[PROBLEM]
Two lines in the data below mark the range: the one with "At what coordinates should I click to accomplish: Toggle" and the one with "Switch to the SOLID". Return both, along with every line between them, exactly.

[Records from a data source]
•••••

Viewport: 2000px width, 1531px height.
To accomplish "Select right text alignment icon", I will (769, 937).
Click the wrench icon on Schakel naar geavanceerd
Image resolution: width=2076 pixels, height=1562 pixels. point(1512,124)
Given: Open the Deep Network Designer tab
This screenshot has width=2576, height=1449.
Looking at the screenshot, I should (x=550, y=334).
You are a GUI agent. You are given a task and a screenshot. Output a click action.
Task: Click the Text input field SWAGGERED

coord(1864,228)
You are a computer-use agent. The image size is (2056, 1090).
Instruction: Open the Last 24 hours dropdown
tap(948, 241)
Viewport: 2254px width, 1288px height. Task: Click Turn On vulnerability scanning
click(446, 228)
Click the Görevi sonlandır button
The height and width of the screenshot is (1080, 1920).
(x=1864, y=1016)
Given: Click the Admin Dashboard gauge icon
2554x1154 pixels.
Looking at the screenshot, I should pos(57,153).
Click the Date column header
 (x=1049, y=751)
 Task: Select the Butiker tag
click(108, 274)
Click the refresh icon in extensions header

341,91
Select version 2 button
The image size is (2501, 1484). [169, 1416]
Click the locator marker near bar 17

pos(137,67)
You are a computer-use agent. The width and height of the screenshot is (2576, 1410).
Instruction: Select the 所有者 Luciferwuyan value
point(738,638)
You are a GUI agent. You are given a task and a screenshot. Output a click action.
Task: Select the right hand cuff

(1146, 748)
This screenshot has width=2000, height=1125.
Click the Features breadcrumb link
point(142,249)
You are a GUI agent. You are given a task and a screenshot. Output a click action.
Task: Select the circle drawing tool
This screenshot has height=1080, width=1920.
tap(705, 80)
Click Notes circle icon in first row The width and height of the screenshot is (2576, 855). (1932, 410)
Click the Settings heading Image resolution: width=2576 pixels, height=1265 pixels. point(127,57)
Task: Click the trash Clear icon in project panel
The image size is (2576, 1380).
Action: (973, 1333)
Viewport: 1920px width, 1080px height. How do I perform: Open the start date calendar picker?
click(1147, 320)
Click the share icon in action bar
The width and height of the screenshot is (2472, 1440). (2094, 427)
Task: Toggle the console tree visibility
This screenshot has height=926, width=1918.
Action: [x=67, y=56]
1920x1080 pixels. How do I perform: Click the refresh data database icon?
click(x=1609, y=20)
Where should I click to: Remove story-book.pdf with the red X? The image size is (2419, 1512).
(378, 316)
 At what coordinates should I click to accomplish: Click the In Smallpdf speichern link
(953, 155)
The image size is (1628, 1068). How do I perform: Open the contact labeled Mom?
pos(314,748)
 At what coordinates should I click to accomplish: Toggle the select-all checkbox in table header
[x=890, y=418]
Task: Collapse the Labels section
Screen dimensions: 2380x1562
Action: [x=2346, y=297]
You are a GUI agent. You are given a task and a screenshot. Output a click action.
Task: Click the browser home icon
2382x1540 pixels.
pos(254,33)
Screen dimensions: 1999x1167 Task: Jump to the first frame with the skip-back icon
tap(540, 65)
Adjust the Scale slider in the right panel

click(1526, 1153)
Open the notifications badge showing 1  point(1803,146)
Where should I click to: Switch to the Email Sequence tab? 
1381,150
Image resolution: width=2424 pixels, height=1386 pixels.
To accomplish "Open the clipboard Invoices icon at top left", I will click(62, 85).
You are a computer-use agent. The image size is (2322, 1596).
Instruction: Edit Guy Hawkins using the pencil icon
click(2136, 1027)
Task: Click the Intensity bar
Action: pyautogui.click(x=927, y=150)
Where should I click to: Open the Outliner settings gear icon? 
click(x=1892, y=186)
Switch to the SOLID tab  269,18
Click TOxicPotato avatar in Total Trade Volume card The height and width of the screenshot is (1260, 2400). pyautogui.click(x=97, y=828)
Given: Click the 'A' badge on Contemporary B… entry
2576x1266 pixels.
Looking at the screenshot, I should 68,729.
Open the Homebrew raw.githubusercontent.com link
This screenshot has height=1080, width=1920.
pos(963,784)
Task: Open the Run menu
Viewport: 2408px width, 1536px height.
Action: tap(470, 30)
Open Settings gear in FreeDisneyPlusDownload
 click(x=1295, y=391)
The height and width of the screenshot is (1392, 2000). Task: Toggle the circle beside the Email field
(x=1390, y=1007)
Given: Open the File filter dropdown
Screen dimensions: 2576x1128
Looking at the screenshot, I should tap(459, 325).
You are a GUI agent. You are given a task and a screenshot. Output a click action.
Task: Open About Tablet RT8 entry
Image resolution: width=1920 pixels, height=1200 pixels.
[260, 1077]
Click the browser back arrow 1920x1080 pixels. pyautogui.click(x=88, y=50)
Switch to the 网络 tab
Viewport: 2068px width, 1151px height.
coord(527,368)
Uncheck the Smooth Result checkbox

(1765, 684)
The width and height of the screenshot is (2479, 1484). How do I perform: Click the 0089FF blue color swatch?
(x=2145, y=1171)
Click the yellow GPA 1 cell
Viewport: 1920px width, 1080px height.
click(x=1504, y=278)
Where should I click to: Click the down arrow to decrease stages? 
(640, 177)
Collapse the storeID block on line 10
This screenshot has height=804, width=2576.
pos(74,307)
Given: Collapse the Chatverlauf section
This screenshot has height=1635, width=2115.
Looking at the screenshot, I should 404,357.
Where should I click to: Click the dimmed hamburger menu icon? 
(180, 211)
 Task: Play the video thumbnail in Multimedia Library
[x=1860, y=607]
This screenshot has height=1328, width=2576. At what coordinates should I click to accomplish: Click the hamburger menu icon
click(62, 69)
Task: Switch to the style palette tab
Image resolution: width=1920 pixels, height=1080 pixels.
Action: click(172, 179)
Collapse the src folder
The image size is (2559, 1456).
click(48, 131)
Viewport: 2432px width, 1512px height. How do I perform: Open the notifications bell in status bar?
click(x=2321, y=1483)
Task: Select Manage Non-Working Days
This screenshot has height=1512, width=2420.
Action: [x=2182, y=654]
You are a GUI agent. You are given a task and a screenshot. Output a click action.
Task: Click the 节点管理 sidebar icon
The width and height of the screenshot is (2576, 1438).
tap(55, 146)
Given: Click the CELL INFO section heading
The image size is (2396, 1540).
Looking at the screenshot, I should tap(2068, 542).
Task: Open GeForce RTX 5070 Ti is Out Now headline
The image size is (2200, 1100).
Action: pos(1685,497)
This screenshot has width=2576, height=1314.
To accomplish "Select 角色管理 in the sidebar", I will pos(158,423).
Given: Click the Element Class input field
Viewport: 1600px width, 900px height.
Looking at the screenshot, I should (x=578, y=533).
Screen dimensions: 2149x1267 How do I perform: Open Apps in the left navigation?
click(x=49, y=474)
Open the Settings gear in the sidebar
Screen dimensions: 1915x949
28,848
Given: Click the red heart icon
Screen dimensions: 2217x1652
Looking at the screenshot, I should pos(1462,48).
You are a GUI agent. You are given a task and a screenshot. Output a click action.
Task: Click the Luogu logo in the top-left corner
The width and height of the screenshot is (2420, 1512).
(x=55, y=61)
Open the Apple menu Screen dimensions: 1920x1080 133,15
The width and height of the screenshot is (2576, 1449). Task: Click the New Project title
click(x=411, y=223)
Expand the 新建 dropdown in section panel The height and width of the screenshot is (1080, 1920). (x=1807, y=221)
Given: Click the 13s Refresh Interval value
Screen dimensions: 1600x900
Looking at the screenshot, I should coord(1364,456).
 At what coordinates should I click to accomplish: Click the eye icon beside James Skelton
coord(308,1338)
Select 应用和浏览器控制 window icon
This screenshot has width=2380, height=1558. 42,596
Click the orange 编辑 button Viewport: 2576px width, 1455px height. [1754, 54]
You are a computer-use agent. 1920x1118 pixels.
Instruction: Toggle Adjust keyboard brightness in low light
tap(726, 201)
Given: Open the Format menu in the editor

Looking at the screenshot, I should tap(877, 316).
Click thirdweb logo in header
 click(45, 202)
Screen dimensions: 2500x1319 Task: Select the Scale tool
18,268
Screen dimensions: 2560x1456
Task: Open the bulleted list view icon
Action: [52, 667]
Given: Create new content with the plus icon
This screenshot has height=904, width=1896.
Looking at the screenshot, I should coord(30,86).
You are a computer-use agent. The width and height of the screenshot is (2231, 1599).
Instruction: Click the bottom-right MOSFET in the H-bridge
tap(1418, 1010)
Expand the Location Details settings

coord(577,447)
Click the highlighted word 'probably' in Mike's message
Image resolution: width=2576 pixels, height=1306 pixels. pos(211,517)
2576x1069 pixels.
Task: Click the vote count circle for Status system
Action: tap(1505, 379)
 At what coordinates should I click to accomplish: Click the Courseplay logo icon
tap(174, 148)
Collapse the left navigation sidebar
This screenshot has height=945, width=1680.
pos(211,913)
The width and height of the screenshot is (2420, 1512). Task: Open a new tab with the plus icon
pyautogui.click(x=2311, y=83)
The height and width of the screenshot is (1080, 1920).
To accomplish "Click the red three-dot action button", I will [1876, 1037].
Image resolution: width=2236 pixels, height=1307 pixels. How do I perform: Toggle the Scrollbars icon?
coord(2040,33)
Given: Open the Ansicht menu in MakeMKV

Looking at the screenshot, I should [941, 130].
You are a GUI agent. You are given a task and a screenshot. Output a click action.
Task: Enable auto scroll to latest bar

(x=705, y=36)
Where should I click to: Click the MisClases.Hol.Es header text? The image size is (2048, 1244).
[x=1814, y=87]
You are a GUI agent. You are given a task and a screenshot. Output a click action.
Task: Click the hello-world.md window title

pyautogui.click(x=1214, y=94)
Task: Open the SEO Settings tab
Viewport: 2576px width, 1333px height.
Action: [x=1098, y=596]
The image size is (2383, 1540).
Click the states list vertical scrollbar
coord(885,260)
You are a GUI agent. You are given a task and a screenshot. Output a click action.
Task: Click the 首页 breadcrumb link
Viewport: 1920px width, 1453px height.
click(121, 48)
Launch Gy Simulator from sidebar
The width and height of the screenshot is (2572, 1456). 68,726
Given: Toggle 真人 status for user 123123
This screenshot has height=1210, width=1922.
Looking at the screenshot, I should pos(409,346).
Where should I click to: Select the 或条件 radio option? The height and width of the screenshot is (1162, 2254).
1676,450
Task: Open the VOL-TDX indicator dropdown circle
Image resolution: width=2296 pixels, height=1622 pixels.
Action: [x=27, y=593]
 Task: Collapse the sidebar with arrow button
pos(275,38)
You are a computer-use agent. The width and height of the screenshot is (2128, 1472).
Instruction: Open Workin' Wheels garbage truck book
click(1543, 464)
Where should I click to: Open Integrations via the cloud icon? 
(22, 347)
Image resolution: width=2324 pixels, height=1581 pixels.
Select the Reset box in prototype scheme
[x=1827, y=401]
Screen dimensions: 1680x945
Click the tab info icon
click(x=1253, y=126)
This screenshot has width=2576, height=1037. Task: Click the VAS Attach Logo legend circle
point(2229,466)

•••••

[YOUR SOLUTION]
 At what coordinates should I click to accomplish: Toggle the select-all checkbox in table header
[x=890, y=418]
Task: Collapse the Labels section
Screen dimensions: 2380x1562
Action: [x=2346, y=297]
You are a GUI agent. You are given a task and a screenshot. Output a click action.
Task: Click the browser home icon
2382x1540 pixels.
pos(254,33)
Screen dimensions: 1999x1167 Task: Jump to the first frame with the skip-back icon
tap(540, 65)
Adjust the Scale slider in the right panel

click(1526, 1153)
Open the notifications badge showing 1  point(1803,146)
Where should I click to: Switch to the Email Sequence tab? 
1381,150
Image resolution: width=2424 pixels, height=1386 pixels.
To accomplish "Open the clipboard Invoices icon at top left", I will click(62, 85).
You are a computer-use agent. The image size is (2322, 1596).
Instruction: Edit Guy Hawkins using the pencil icon
click(2136, 1027)
Task: Click the Intensity bar
Action: pyautogui.click(x=927, y=150)
Where should I click to: Open the Outliner settings gear icon? 
click(x=1892, y=186)
Switch to the SOLID tab  269,18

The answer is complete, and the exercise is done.